The legislation, being worked up by Representative Lamar Smith (R-TX),
represents the latest-and bluntest-attack on NSF by congressional
Republicans seeking to halt what they believe is frivolous and wasteful
research being funded in the social sciences. Last month Senator Tom Coburn
(R-OK) successfully attached language to a 2013 spending bill that
prohibits NSF from funding any political science research for the rest of
the fiscal year unless its director certifies that it pertains to economic
development or national security. Smith's draft bill, called the "High
Quality Research Act," would apply similar language to NSF's entire
research portfolio across all the disciplines it supports.

*Science*Insider has obtained a copy of the legislation, labeled
"Discussion Draft" and dated 18 April, which has begun to circulate among
members of Congress and science lobbyists. In effect, the proposed bill
would force NSF to adopt three criteria in judging every grant.
Specifically, the draft would require the NSF director to post on NSF's
website, prior to any award, a declaration that certifies the research is:

1) "…in the interests of the United States to advance the national health,
prosperity, or welfare, and to secure the national defense by promoting the
progress of science;

2) "… the finest quality, is groundbreaking, and answers questions or
solves problems that are of utmost importance to society at large; and

3) "…not duplicative of other research projects being funded by the
Foundation or other Federal science agencies."

NSF's current guidelines ask reviewers to consider the "intellectual merit"
of a proposed research project as well as its "broader impacts" on the
scientific community and society.

Two weeks ago, Republicans on the science committee took to task both John
Holdren, the president's science advisor, and Cora Marrett, the acting NSF
director, during hearings on President Obama's proposed 2014 science budget
They read the titles of several grants, questioned the value of the
research, and asked both administration officials to defend NSF's decision
to fund the work.

On Thursday Smith sent a letter to Marrett asking for more information on
five recent NSF grants.

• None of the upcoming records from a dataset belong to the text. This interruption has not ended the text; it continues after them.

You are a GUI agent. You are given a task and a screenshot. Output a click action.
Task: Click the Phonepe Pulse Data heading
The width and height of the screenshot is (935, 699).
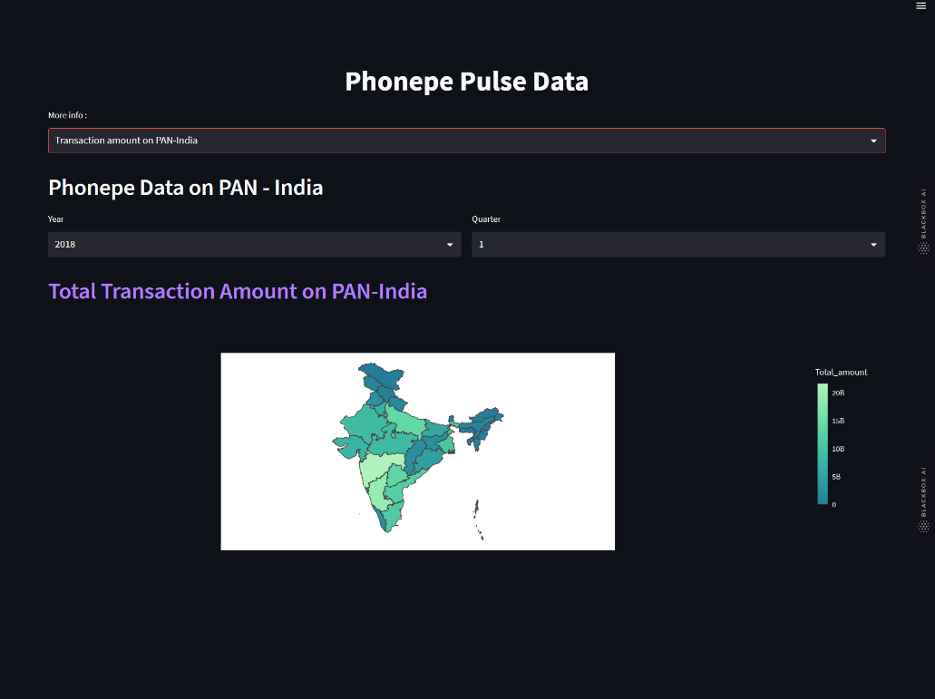point(466,81)
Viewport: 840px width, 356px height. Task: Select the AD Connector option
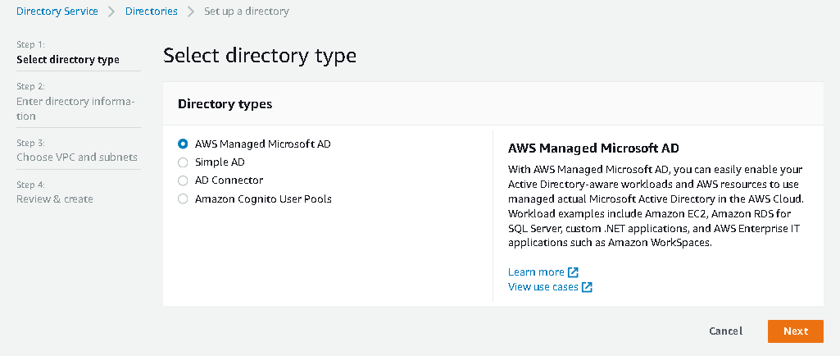click(183, 180)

In particular, he requested copies of the comments
from each reviewer, as well as the notes of the NSF program officer
managing the awards.

In his letter, a copy of which ScienceInsider obtained, Smith wrote: "I
have concerns regarding some grants approved by the Foundation and how
closely they adhere to NSF's 'intellectual merit' guideline." Today, Smith
told *Science*Insider in a statement that "the proposals about which I have
requested further information do not seem to meet the high standards of
most NSF funded projects."

Smith's request to NSF didn't sit well with the top Democrat on the science
committee, Representative Eddie Bernice Johnson (D-TX). On Friday she sent
a blistering missive to Smith questioning his judgment and his motives.

"In the history of this committee, no chairman has ever put themselves
forward as an expert in the science that underlies specific grant proposals
funded by NSF," Johnson wrote in a letter obtained by ScienceInsider. "I
have never seen a chairman decide to go after specific grants simply
because the chairman does not believe them to be of high value."

In her letter, Johnson warns Smith that "the moment you compromise both the
merit review process and the basic research mission of NSF is the moment
you undo everything that has enabled NSF to contribute so profoundly to our
national health, prosperity, and welfare." She asks him to "withdraw" his
letter and offers to work with him "to identify a less destructive, but
more effective, effort" to make sure NSF is meeting that mission.

Smith's bill would require NSF's oversight body, the National Science
Board, to monitor the director's actions and issue a report in a year. It
also asks Holdren's office to tell Congress how the principles laid down in
the legislation "may be implemented in other Federal science agencies."